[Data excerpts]
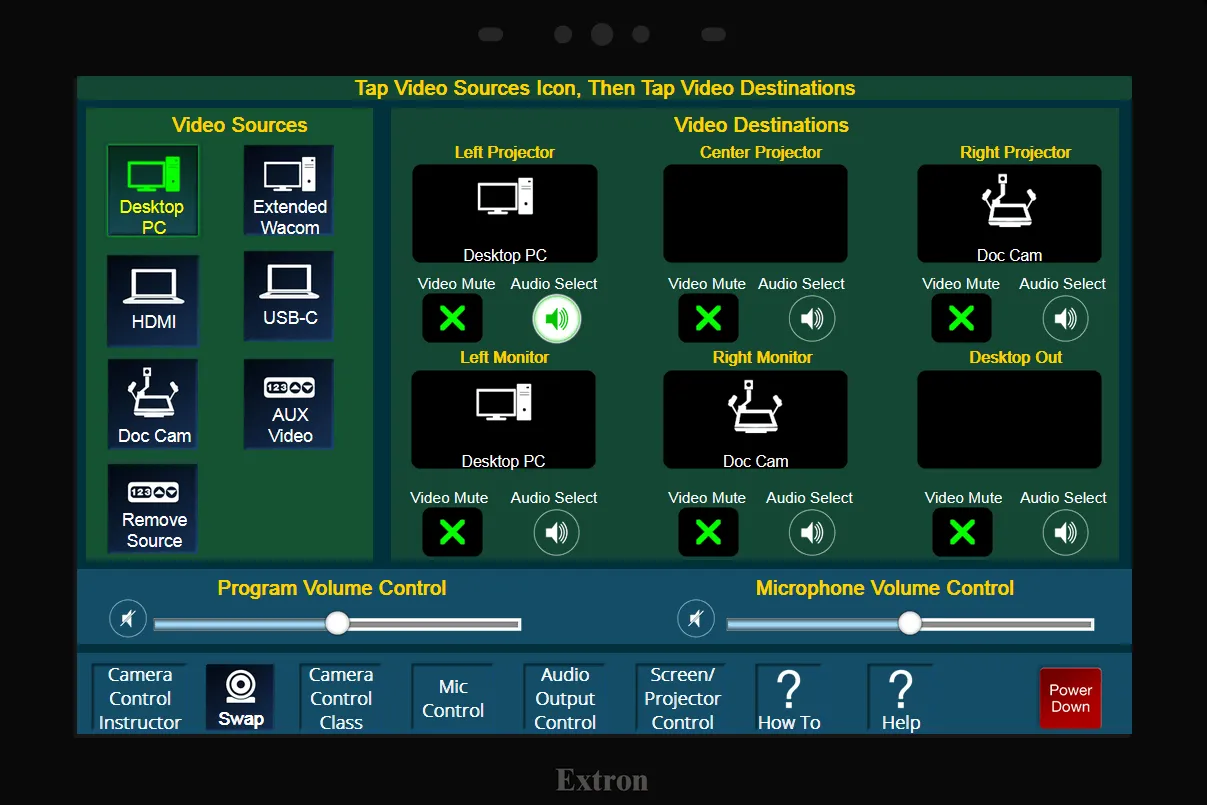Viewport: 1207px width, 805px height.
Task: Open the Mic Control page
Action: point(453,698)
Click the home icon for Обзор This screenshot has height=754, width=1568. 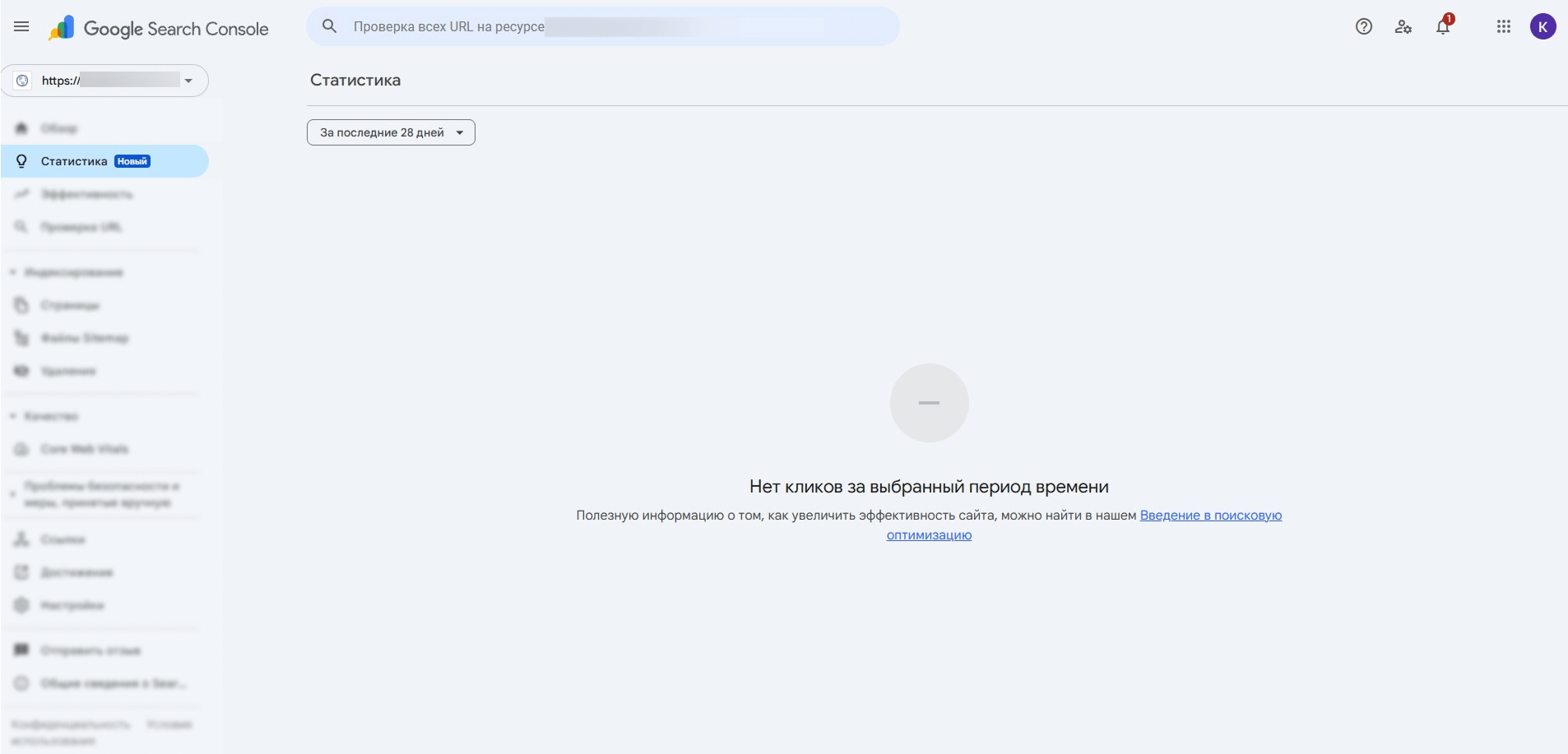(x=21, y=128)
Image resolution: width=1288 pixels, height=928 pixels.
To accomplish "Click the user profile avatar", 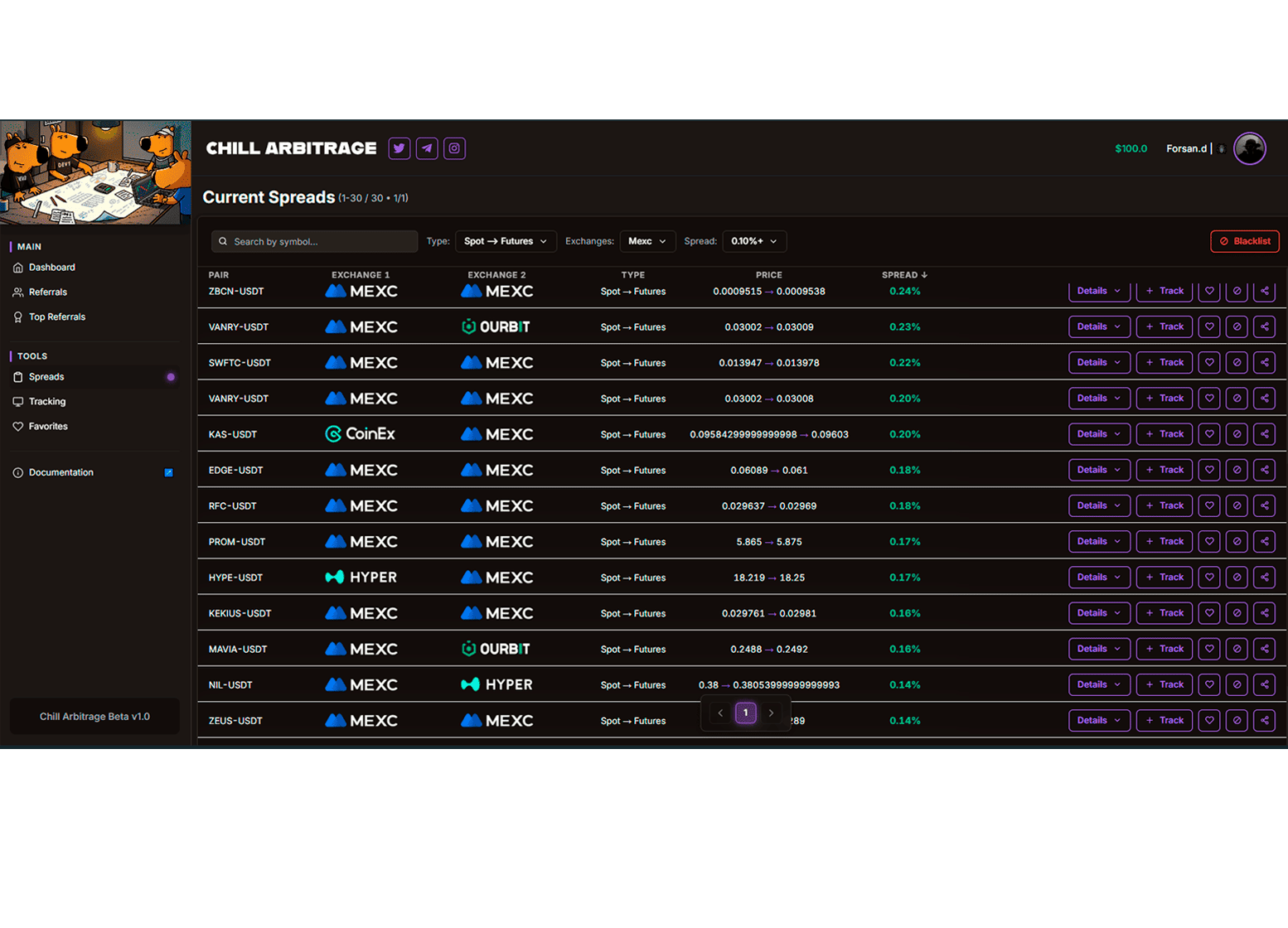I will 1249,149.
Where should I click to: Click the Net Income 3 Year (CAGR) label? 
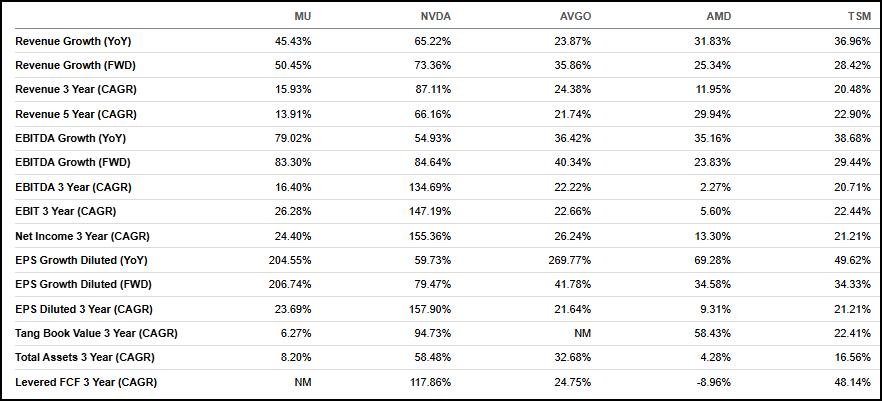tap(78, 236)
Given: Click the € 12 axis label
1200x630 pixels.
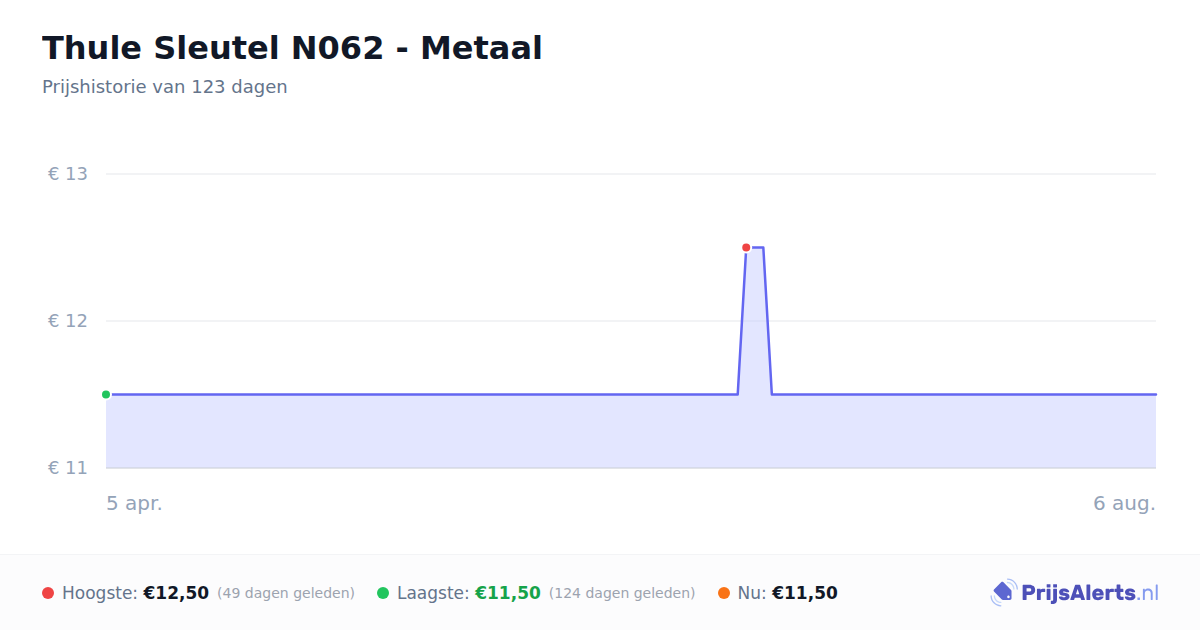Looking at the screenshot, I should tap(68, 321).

> What to produce: From the line that contains "Where should I" through the last line of the entries, transcribe every line exactly, leaving out the pictures.

> Answer section:
Where should I click to: Click the Net Income 3 Year (CAGR) label? 
tap(78, 236)
Given: Click the € 12 axis label
1200x630 pixels.
Looking at the screenshot, I should tap(68, 321).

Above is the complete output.